You talk about Nashville and the inspiration you get from being there. When was your first trip? Has country always been a big influence for you?
Yeah I think that I was always writing in that style, not knowing that it was country music initially. I liked writing poems and storytelling. I learned to play guitar and then I learned about three chords and the truth in country songs, where I didn’t have to be the best guitar player to do it. I just had to have those three chords and then I could take the story where I wanted. The story always led me through the song. I was writing and ended up showing my songs to a publisher and he was like ‘oh my gosh, there’s a writing camp in Nashville next week, let me see if I can get you on this camp, I think you’d be perfect.’ I’ve obviously written some country sounding songs and I’m so in love with Nashville the TV show. Then, all of a sudden, I get accepted into this writing camp and I’m going to Nashville. I just fell in love with it and met some amazing writers and wrote some great songs there, I just loved everything about it and I realised that my style was very country-inspired.
It’s interesting because when you actually dive into country as a genre, so much of it is about the songwriting and it is more about the story aspect. People often don’t realise it’s a fit with their songwriting.
Totally.
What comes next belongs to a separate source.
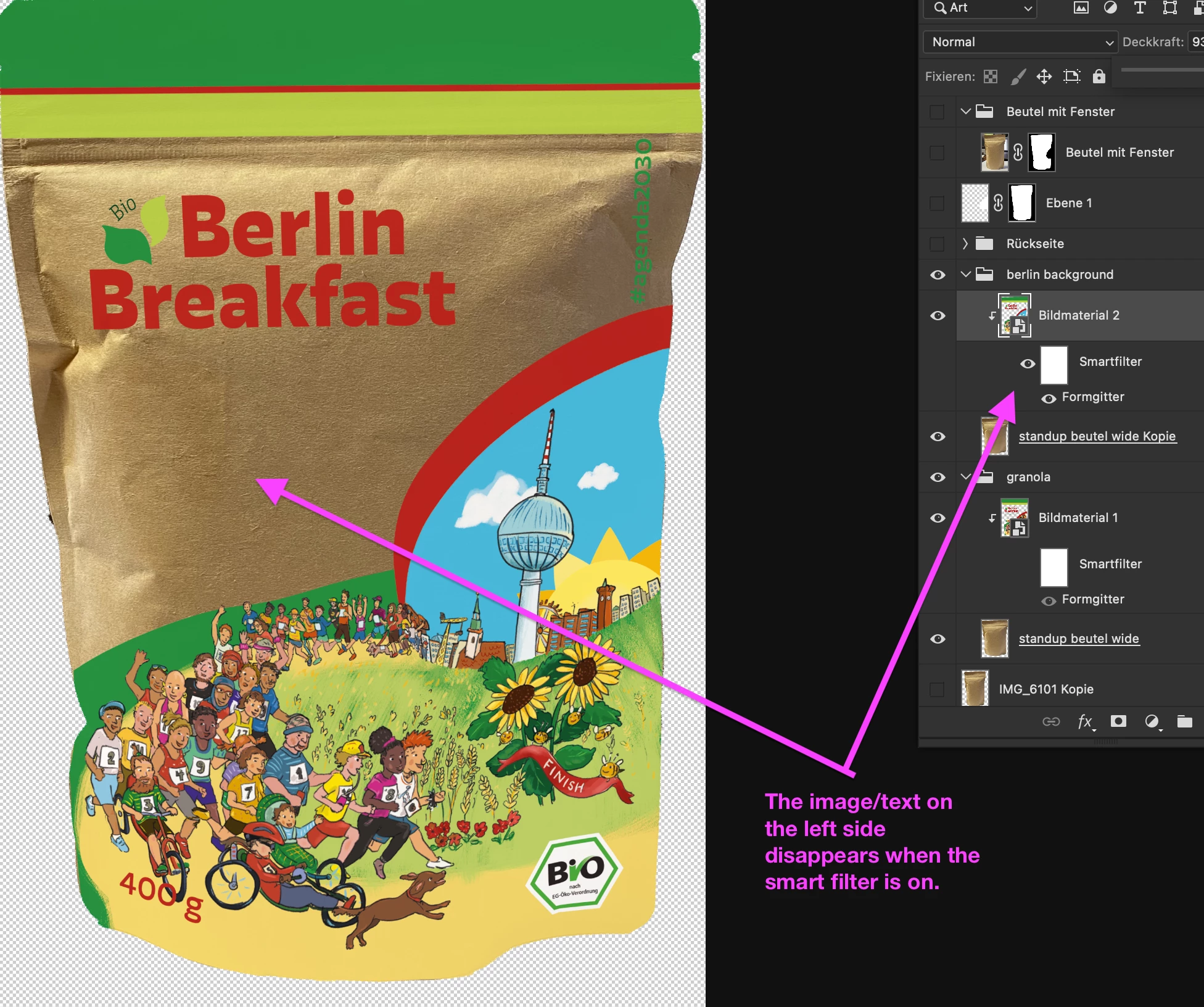Screen dimensions: 1204x1007
Task: Select the IMG_6101 Kopie layer
Action: click(1046, 689)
I mean the next song that I’m about to release is called ‘She Looks Like Me.’ It’s quite specific about running into this girl, who you become a bit absorbed by her and you’re looking at her and all of a sudden, you realise that it’s your ex’s new girlfriend and you realise that she looks exactly like you, your style and look – that heartbreaking moment of why can’t you stop looking at her, you wish you could stop looking at her, but you can’t. You know it’s not a friend. There’s one specific moment that you can delve into and write and it was so good to release that.
‘Space’ is now out in the world, which must be incredibly exhilarating and liberating.
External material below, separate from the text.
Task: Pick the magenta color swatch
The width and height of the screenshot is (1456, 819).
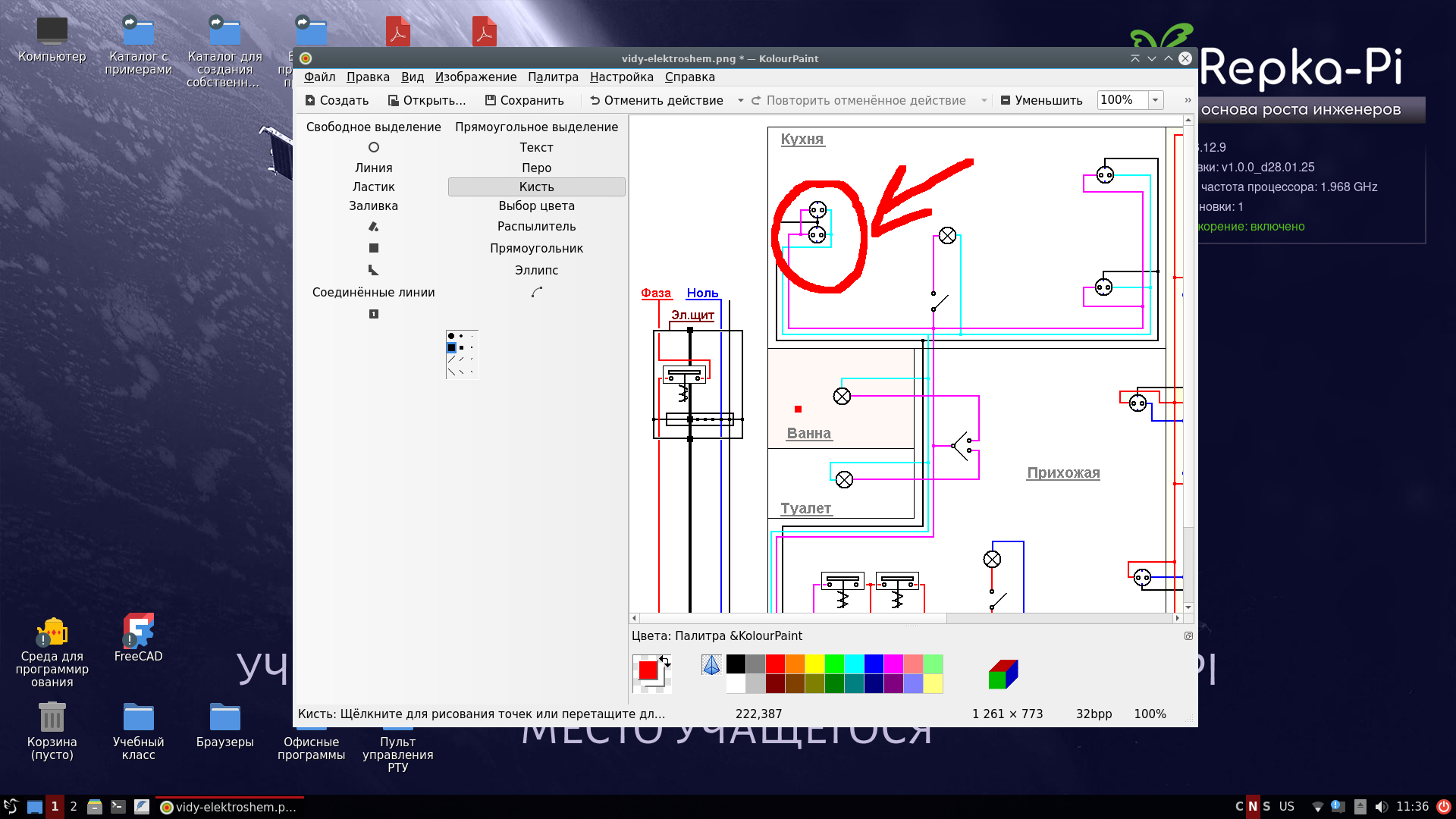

Yeah definitely, I wanted something that kind of started as a crossover – it’s not totally country and it’s not completely a ballad. I think it’s so easy to write sad songs that it is quite nice to have romance and love in a song. I wrote this song in Sweden actually, with a couple of writers, it was actually a pitch for someone else.
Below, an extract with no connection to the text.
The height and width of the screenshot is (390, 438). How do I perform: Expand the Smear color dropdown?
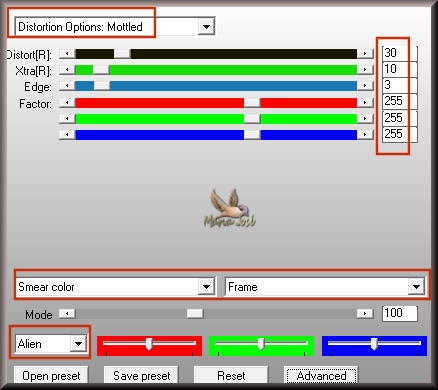(206, 287)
How do you decide which ones to keep and which ones to give away?
I always was writing to give songs away, but I just had this catalogue of a playlist on my iTunes of songs that I had really loved but I didn’t know who was right for them – I didn’t know who would take them. ‘She Looks Like Me,’ for instance, is so detailed and so specific that I didn’t know who would be right for the song. I think it is my story.
The response to the track has been incredible.
It was so unexpected because I just released it from the passion of music, I wasn’t thinking that I wanted to go to number one, I just had these really beautiful songs that I love and our part of my soul and I love them. I just thought I’d release them as a creative outlet starting point and then we put out ‘Space.’ It was such a confidence boost that I could do this.
You’ve mentioned one of the tracks but other than that do you have much else in the pipeline for this year?
Yeah, I’ve got a song called ‘Love on the Radio,’ they’ve all got different touches to them – the next one is a really sad, lonely song. ‘Girl Going Nowhere’ by Ashley McBryde was the inspiration for the production. ‘Love on the Radio’ I wrote with two best friends and it was so much fun to write, it’s really easy and fun.
Final Few
Record you’d take to a desert island?
It could be Queens of the Stone Age ‘No One Knows’ or an Alanis Morissette song.
Record you’re listening to on repeat at the moment?
I’m always listening to Norah Jones ‘Come Away With Me’…
Complete the sentence…
Music is… therapy.
Country music is… my life.
Harleymoon is… feeling very overwhelmed.